These casts, porous and brittle, are then touched with watercolor ink, which bleeds slowly into their forms. The ink mimics blood or memory seeping into a body, reinforcing the tension between life and lifelessness. But the work does not end there. Shafran continues to photograph the sculptures, manipulate the images, and reassemble them into collages. Each transformation becomes a distancing from the source, an act of mourning, and a rebirth. The process mirrors how memory works: never stable, always mutating, yet clinging to something essential. These preserved fragments, though devoid of life, acquire a new kind of presence—an elegy in physical form.
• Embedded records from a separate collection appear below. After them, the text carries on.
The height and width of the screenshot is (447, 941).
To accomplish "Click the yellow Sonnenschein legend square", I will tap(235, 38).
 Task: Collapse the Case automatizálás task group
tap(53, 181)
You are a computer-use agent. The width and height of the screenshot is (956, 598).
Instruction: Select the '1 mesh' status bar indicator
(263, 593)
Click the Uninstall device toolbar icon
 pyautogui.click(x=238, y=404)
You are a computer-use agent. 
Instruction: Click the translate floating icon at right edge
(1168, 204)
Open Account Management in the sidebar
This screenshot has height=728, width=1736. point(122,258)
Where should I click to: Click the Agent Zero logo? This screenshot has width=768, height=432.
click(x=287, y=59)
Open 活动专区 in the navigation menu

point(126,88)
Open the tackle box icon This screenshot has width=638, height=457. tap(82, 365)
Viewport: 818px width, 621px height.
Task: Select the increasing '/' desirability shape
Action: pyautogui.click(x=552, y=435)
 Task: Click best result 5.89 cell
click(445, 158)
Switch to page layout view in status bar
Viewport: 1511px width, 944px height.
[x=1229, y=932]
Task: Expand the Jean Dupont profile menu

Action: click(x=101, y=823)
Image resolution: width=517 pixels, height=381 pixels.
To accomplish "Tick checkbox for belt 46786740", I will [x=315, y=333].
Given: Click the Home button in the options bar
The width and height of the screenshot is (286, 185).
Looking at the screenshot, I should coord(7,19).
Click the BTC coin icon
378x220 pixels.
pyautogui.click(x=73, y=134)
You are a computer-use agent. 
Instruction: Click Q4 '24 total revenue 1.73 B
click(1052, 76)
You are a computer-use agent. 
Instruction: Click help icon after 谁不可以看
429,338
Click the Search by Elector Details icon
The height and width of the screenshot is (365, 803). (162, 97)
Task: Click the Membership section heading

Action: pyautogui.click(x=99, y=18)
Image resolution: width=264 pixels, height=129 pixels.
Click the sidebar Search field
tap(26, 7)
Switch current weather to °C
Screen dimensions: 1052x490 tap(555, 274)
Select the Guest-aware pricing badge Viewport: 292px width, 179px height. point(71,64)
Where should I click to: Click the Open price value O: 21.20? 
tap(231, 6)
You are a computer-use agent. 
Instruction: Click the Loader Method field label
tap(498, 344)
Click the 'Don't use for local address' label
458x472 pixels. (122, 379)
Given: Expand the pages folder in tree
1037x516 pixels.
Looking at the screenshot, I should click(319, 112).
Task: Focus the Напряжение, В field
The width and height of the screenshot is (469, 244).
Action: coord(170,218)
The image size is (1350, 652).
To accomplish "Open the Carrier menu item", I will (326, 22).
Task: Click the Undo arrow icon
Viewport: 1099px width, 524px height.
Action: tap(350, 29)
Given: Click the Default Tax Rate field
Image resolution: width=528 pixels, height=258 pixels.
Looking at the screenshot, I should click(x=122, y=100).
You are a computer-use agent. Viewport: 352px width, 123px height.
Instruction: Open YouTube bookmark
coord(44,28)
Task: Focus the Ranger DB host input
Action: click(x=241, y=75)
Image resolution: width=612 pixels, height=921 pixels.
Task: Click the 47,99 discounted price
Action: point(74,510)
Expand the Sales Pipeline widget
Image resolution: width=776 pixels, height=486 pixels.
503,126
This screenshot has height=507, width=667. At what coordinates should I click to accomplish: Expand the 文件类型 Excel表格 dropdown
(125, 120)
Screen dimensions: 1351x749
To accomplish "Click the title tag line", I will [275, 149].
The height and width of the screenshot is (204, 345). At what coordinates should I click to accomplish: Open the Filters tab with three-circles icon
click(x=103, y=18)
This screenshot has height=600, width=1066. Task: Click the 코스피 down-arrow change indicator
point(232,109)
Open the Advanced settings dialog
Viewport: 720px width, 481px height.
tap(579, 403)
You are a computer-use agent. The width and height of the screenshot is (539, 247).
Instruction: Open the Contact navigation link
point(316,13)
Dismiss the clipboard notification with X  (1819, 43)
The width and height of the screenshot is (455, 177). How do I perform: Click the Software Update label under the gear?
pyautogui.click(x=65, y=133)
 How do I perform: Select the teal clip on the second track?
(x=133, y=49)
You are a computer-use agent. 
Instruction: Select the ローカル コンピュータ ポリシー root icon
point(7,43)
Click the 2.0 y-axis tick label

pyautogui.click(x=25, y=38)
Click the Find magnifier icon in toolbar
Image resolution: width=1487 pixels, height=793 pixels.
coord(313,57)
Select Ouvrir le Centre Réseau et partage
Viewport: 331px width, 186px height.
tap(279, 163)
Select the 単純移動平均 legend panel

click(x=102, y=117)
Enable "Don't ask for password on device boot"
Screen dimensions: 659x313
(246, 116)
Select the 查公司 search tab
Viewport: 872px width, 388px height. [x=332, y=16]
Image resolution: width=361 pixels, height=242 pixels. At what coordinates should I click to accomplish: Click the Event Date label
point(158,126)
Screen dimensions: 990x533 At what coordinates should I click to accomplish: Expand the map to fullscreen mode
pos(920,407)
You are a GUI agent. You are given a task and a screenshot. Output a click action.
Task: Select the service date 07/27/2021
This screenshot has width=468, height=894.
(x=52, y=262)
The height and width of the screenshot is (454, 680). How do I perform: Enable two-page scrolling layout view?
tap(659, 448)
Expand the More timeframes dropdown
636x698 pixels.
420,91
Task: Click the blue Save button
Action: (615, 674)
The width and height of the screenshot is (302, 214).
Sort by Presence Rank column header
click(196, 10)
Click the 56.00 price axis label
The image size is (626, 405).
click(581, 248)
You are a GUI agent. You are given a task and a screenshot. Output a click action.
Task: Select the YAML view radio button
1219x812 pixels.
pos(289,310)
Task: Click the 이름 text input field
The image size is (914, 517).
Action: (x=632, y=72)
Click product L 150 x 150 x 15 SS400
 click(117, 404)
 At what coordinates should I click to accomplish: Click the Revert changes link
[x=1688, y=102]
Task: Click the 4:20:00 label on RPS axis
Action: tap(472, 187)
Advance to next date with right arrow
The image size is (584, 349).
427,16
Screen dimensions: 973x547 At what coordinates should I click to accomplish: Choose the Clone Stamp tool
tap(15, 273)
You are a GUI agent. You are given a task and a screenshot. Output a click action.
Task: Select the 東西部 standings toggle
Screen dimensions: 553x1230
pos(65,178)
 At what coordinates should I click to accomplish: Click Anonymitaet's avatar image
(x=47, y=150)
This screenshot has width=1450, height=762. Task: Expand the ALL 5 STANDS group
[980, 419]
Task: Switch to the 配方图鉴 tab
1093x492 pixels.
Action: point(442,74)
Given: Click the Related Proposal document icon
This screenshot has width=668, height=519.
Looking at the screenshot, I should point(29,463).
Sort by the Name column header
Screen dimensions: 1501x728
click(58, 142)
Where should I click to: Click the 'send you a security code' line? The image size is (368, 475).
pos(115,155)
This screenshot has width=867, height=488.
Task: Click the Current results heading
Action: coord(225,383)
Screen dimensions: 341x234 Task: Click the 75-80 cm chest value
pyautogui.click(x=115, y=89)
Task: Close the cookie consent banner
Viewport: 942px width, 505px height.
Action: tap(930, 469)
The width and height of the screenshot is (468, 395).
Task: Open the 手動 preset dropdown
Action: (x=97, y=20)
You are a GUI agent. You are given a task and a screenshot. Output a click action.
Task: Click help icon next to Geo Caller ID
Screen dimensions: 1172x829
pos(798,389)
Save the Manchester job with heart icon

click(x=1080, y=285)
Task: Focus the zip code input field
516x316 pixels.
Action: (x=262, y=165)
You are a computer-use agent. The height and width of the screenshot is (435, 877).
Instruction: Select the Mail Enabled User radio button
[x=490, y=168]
In Fragments, Shafran turns to Dutch floral still lifes, particularly the opulent yet somber compositions of Jan van Huysum. His baroque arrangements teem with vitality while simultaneously hinting at decay: insects crawl, fruit begins to rot, and funerary motifs lurk beneath ornamental surfaces. Using high-resolution reproductions, she isolates details that often go unnoticed. She draws these with charcoal and graphite, stripping the lush paintings of color to underscore their quieter, more somber narratives. By sewing the panels together with threads that match the original hues, she references both anatomical repair and the artifice of the compositions themselves. The stitching becomes both structural and symbolic, reinforcing her recurring interest in reassembly, fragmentation, and the impossibility of true preservation.